Vicki Kreidel, a plaintiff in the A’s defunding lawsuit, teaches reading a 20-minute drive up the Strip at Lomie G. Heard Elementary School, a public magnet school where 100 percent of the students are economically disadvantaged. The students she works with first learned a language other than English and need small group intervention because they are reading below their grade level.
Still, Ms. Kreidel said reading centers like the one at her school exist in relatively few elementary schools in the Clark County School District. Teachers describe a lack of resources to support their students and facilities that are dilapidated and in need of repair, which a district spokesperson attributed to insufficient state funding. There are more than 1,300 vacant teaching positions, the district added.
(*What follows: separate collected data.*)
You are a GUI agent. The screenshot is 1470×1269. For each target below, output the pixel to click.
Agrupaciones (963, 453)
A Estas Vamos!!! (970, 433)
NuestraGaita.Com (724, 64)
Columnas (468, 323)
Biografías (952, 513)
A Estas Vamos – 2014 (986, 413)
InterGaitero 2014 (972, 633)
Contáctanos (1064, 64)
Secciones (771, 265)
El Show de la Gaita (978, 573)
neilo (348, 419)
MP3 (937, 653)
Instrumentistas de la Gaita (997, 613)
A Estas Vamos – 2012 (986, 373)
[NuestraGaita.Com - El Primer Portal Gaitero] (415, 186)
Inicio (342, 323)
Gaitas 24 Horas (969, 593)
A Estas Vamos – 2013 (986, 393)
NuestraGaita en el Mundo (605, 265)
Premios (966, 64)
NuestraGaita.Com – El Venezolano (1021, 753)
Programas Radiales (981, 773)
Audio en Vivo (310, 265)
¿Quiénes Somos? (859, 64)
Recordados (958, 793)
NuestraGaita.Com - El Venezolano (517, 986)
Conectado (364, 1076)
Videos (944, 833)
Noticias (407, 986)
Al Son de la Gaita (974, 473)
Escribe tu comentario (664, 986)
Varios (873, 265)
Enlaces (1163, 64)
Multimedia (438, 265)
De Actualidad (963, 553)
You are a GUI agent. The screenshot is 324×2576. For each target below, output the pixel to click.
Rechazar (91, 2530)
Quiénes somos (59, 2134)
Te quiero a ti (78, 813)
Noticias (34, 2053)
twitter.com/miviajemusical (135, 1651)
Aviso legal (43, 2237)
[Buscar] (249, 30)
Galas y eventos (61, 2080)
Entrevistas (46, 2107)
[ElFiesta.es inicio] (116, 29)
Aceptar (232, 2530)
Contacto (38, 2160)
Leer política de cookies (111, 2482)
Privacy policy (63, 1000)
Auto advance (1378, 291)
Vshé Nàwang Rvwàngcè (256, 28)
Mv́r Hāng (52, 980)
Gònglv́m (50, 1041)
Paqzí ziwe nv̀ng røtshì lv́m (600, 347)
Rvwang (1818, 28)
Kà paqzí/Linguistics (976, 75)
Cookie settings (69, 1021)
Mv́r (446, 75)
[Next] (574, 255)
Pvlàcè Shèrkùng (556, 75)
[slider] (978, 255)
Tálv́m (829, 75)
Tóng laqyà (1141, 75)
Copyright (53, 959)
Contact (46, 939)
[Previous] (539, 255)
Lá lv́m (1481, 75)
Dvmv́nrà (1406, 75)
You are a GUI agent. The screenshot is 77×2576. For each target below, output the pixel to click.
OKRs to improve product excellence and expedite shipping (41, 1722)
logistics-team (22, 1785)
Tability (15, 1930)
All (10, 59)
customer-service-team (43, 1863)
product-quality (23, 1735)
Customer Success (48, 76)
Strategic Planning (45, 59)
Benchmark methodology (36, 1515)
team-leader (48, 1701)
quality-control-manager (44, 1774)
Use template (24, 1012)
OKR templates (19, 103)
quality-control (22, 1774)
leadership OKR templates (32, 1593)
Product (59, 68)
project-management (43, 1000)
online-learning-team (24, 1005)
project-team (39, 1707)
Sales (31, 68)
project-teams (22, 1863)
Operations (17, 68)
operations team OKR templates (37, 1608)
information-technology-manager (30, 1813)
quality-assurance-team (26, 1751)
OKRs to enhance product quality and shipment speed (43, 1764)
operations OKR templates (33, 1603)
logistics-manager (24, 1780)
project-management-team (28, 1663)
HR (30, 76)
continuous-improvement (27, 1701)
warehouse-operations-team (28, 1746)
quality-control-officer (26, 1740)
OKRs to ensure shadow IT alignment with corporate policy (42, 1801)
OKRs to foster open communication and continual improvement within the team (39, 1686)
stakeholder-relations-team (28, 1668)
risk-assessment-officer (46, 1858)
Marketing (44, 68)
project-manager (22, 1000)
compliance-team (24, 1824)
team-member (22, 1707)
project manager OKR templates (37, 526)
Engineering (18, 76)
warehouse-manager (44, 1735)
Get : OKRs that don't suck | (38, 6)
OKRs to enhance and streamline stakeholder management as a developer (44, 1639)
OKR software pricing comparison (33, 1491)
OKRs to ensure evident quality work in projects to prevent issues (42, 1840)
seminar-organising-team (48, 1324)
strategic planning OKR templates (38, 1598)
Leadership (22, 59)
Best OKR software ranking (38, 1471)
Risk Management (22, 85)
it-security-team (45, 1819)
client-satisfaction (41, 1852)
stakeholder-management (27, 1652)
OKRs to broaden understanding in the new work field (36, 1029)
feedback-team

Ariane Prichard, a ninth-grade biology teacher at Bonanza High School, said that due to the district’s teacher shortage, her average class size was 36 students. She and other members of her department had to use their preparation time to teach an extra section so that classes didn’t grow. They are paid for the additional course and then do preparation work in their free time.
Last year, Ms. Kreidel, president of a local affiliate of the state teachers union, testified in favor of increased funding for public schools during Nevada’s biennial legislative session. A 2023 report from the state Commission on School Finance showed the state was spending about $4,000 less per student than the recommended level. The Nevada Department of Education welcomed the passage of the state’s largest education budget in May, but that budget did not close the per-pupil deficit.
A few weeks later — a day before vetoing a bill that would have provided free breakfast and lunch to students — Mr. Lombardo signed the $380 million state funding bill into law for Stadium A. Ms. Kreidel called the decision “a knife in the stomach.”
She said she vowed to never set foot inside Allegiant Stadium. Another elementary school teacher in the district, LaTasha Olsen, even tries to avoid walking past.
“It makes me angry every time,” Ms. Olsen said. “I didn’t go to the stadium. I don’t want to go to the stadium. No.”
She added: “It just means we don’t care. We don’t care about teachers. We don’t care about our students. We care about our tourism.